Tourists should contribute more to the splicing team, says Industry Minister Jan Christian Vestre (Ap). The purpose of the splice is to provide better facilities for visitors as well as permanent residents and local businesses at popular tourist locations. As outlined in the proposal, an additional “visitor contribution” will be charged for all accommodation, both hotels, campsites and private Airbnb-type offers – combined with a new tourist tax on parking and when cruise ships call. A separate fee for day visits may also apply. The government is thus kicking off again a ball that was left cross-politically dead a few years ago.

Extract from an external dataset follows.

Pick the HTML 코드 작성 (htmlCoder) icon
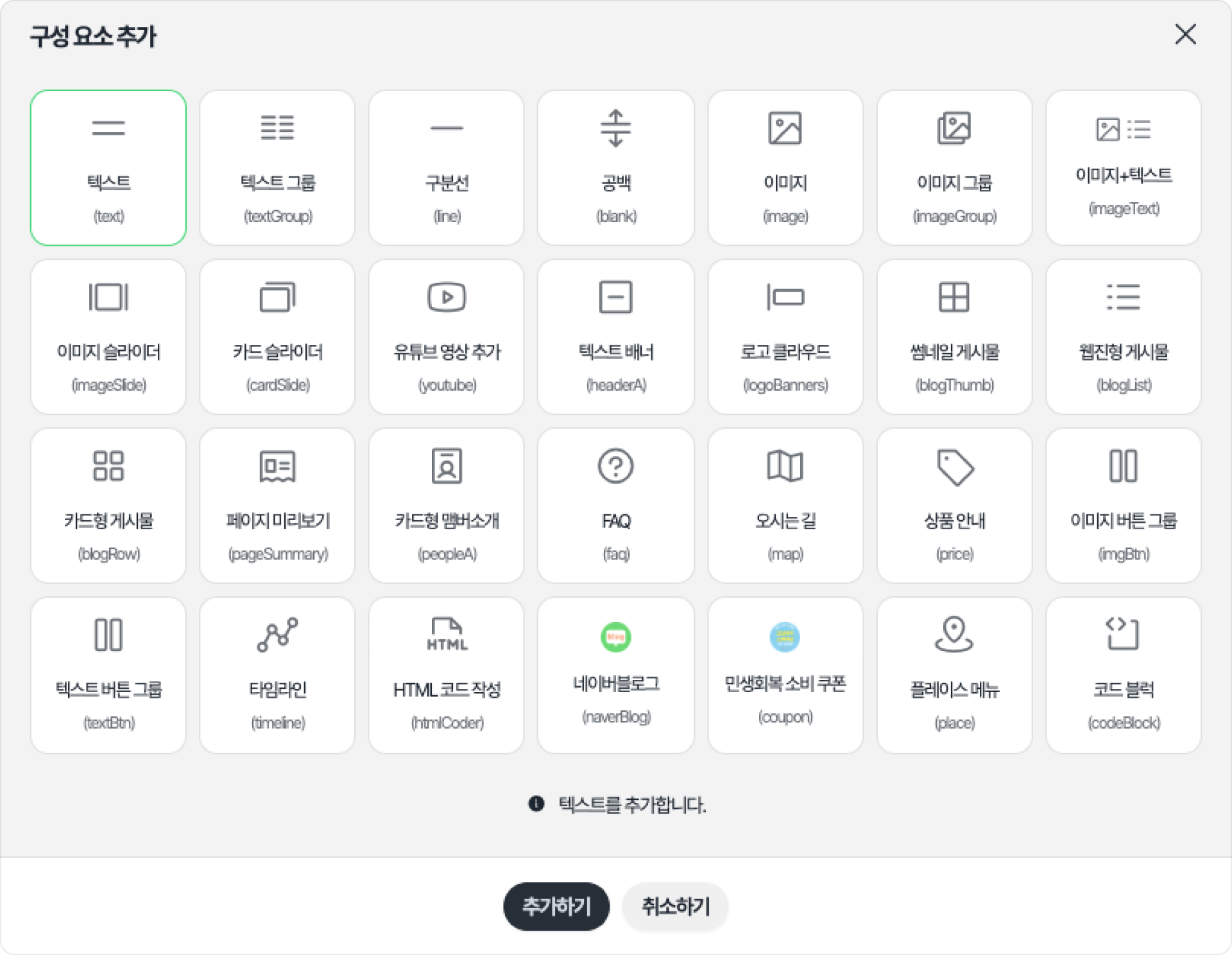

The proposals Vestre is now announcing are a long way in line with the recommendations from the Travel Destinations Election the Solberg government managed to appoint just before its departure, which was tasked with investigating more sustainable tourism and more attractive local communities. Vestre’s signals have received a somewhat mixed reception from tourism organisations. But the starting point – or backdrop – is that tourism has been highlighted as a national investment area, which means that Norway will capture a larger share of the growing tourist flows in the world. More than 180,000 people work in this industry, many of them in rural areas.
Certain tourist gems are obviously becoming far too popular. But where overtourism causes an unsustainable strain on nature and towns, more powerful measures are probably needed than making it a little more expensive to sleep and park. In most places, however, you can go a long way with some simpler measures to overcome littering, wear and tear on roads, droppings on detours, and so on. Then one can slowly wonder why tourist companies and municipalities are not able to handle facilitation as necessary expenses for the acquisition of income to a greater extent.
Tourist tax or “visitor contribution” is found in many places around the world. And what variant the government ends up with after concrete proposals have been consulted on remains to be seen. Vestre promises good dialogue with all parties. Locally designed trial schemes based on local conditions, and based on national guidelines, are worth a try. But it must be emphasized from the start that the money collected is earmarked for the purpose – without seeping out to other good purposes.